In-context learning in attention-based networks:
Attention-based networks (e.g. the transformers that underlie large language models such as ChatGPT) exhibit a powerful ability known as in-context learning -- the ability to learn from examples provided in the context with no additional weight updates. In-context learning is a form of meta-learning, where slow learning over a diverse array of tasks enables near-optimal learning on a new task given only a few examples. This offers a potential new paradigm for redefining and making precise long-standing notions of evolvability and learnability in biological systems. By reproducing this phenomenon in simple models trained on synthetic tasks, we hope to reverse-engineer the algorithms implemented by these networks and identify why certain network architectures and data-distributional properties lead to in-context learning.
Fundamentals of biological associative learning:
An animal placed in a novel environment (say, a mouse in a Skinnerian box) should quickly figure out its structure (say, what each lever does in the experimentalist's box) to acquire reward. Classic theories from psychology have proposed basic laws or learning rules for how an animal learns how its environment works. An important component of these rules is how associations are formed across long spatial and temporal scales -- how does an animal learn that pulling a lever at one location determines the appearance of reward at another location a few seconds later? Recent behavioral data necessitates revisiting these basic laws and the development of a unifying, quantitative theory of associative learning that captures a rich set of learning phenomena.
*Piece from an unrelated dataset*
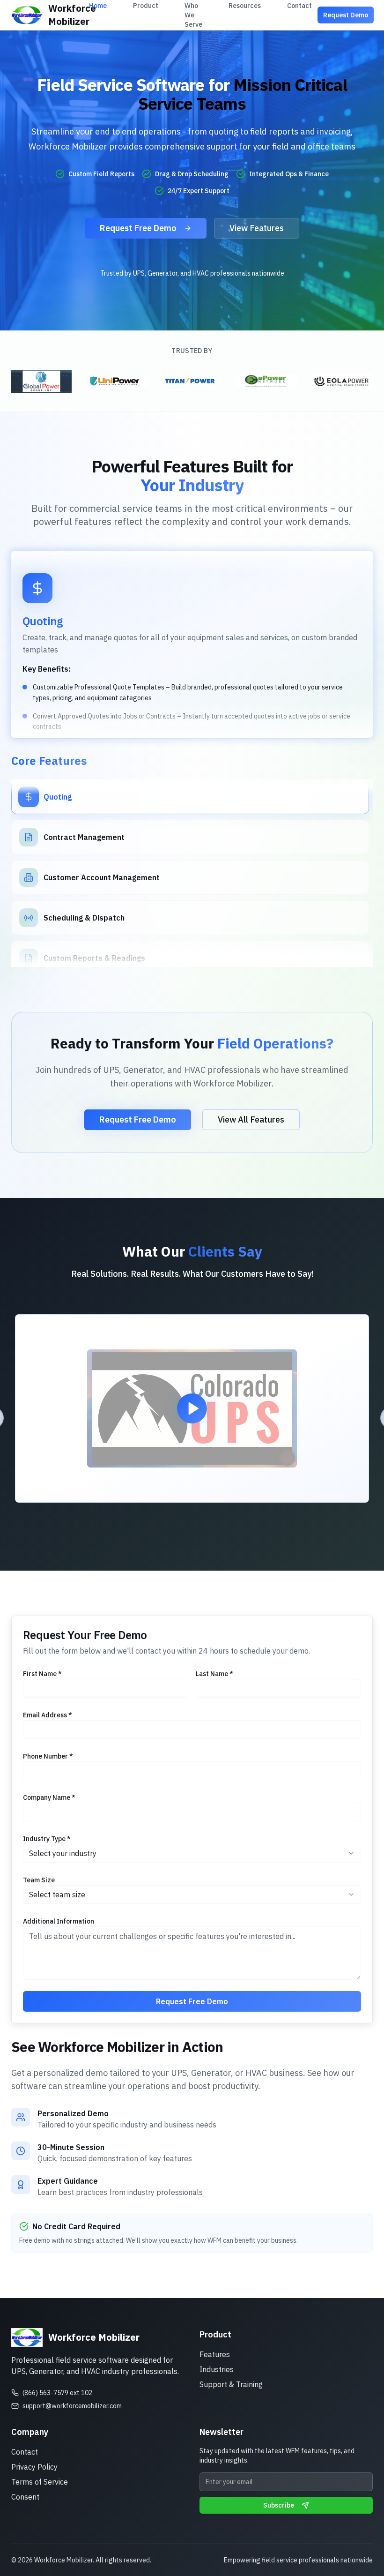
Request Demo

Evolvability in fluctuating environments:
In past work, we showed that predictable macroscopic patterns emerge due to large numbers of microscopic interactions between mutational effects (‘epistasis’). However, this poses a puzzle: in a typical evolution experiment, these patterns also appear when individual lineages acquire relatively few (~10-20) mutations, which, if chosen from random pathways, are unlikely to interact. An emerging hypothesis, supported by sequencing data and our computational work, is that the genotype-to-fitness map is modular and low-dimensional, that is, only a few pathways matter/are evolvable in any given laboratory condition. Consequently, fixed mutations primarily affect this much smaller set of pathways and their effects show strong epistasis. But, why should the genotype-fitness map be low-dimensional or modular? Past theoretical arguments relate modularity to evolvability, that is, how quickly an organism adapts to a new environment. However, we lack a mechanistic understanding of what these functional modules are, what functional constraints determine dimensionality and which modules are evolutionary targets when environmental statistics change. We are addressing these questions by developing: 1) Computational tools to infer low-dimensional modular structure in genotype-phenotype maps, 2) A theoretical framework for bridging fitness landscape models with mechanistic resource allocation models, and 3) Spin-glass-like fitness landscape models, informed by recent evolution and quantitative genetics data, that combine epistasis and pleiotropy.